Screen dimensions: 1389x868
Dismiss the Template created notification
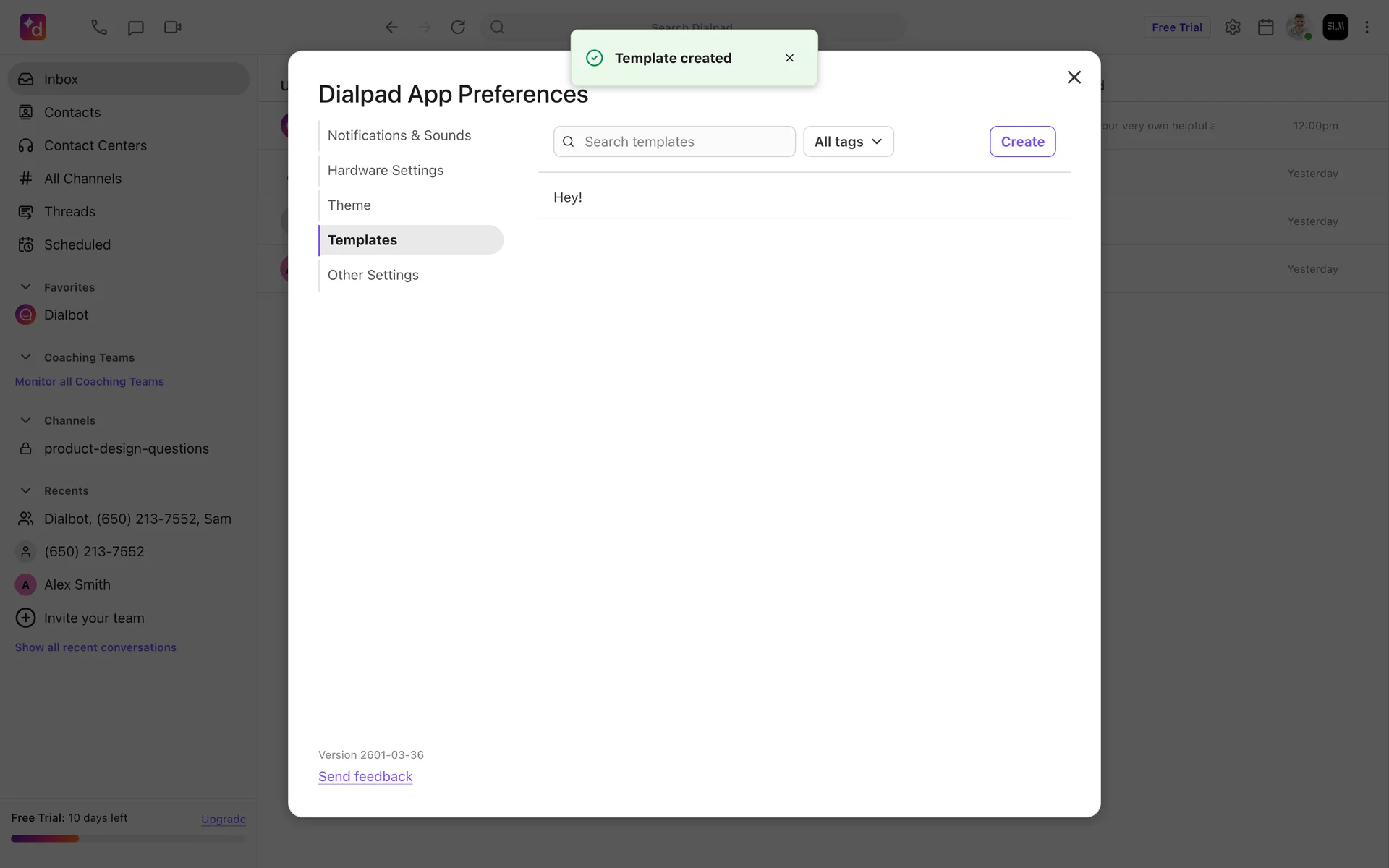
* * *
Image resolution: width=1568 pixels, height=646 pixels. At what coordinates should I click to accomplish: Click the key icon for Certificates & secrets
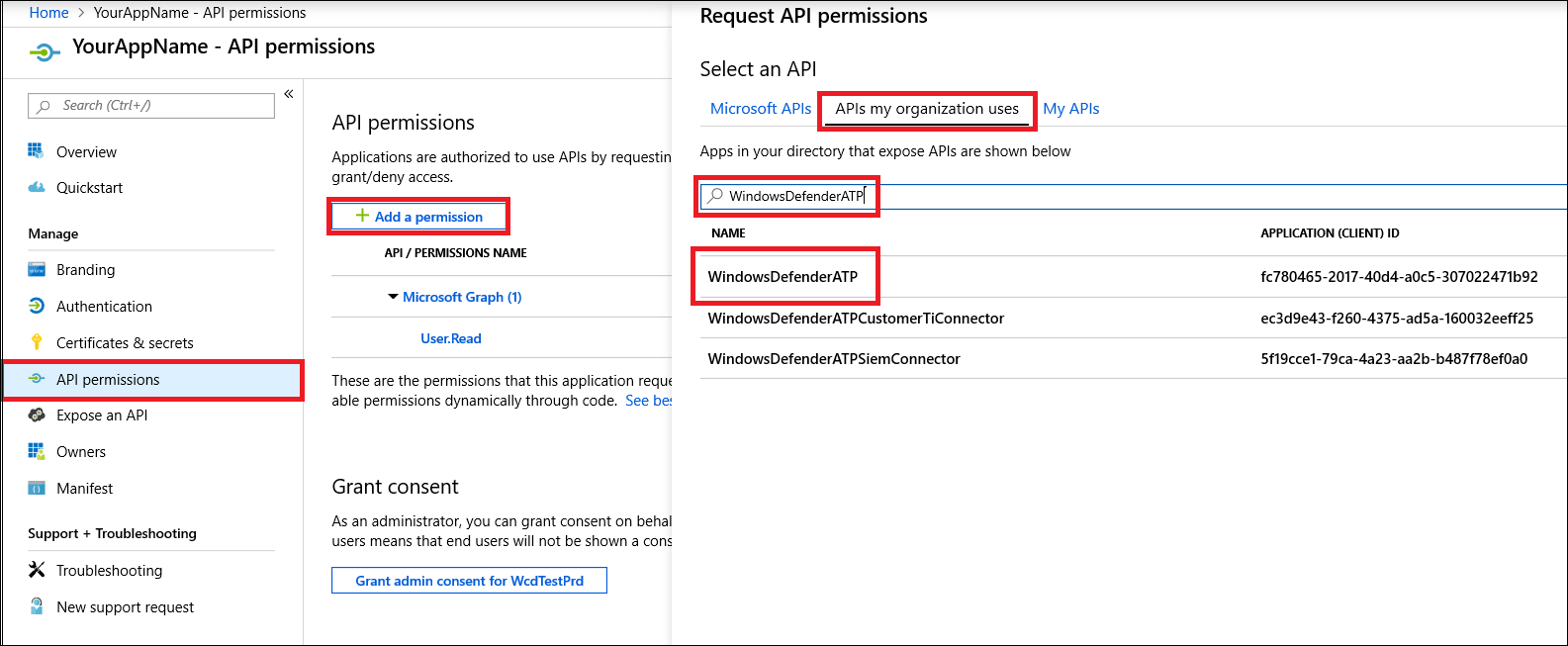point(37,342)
...
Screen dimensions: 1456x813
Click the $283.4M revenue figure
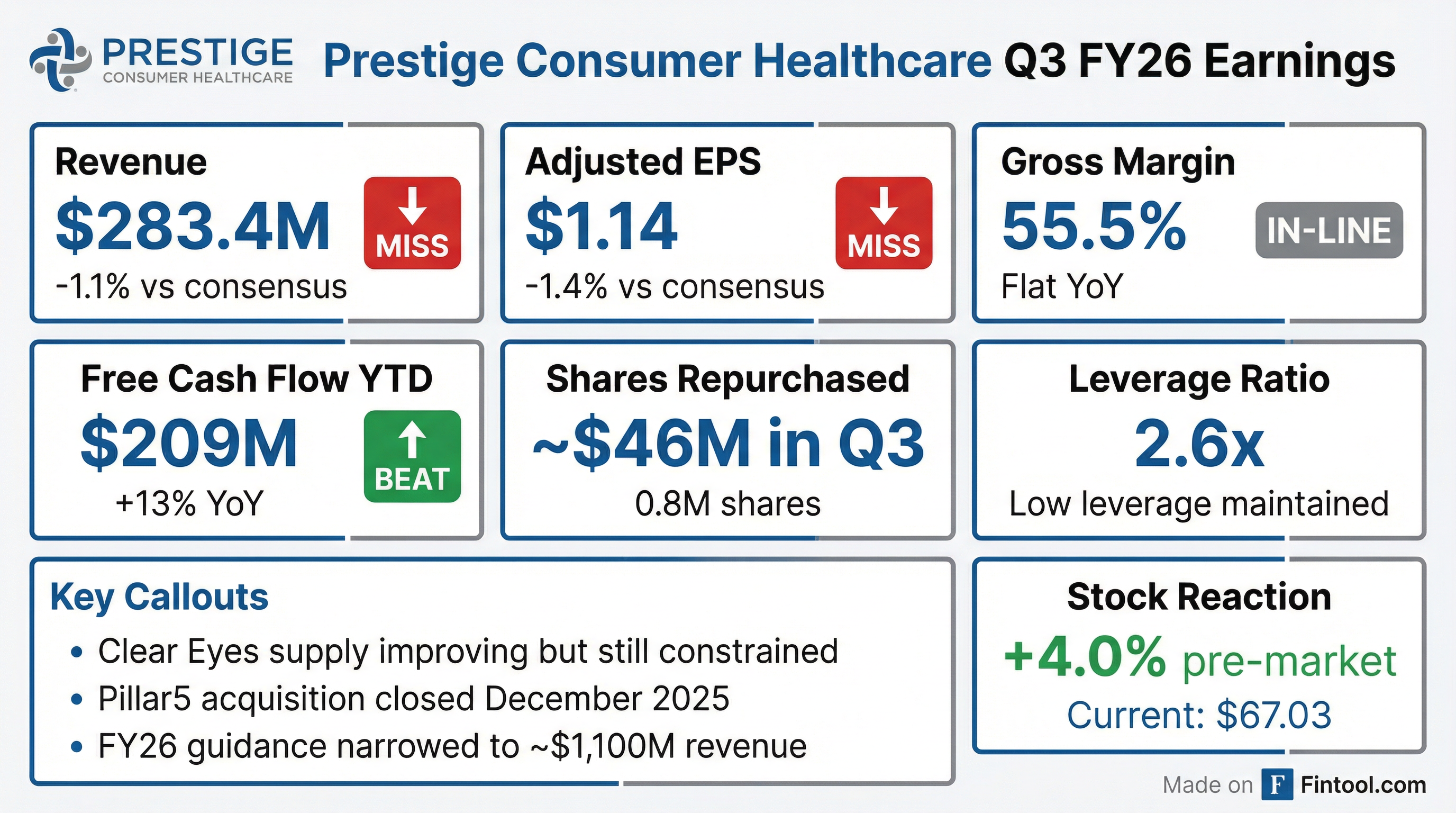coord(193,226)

● TASK TO CARRY OUT:
Quote the data word for word, starting at the line containing "Image resolution: width=1568" and ending at the line containing "point(37,342)", and leave the pictures out of your answer.

● FINISHED ANSWER:
Image resolution: width=1568 pixels, height=646 pixels. At what coordinates should I click to accomplish: Click the key icon for Certificates & secrets
point(37,342)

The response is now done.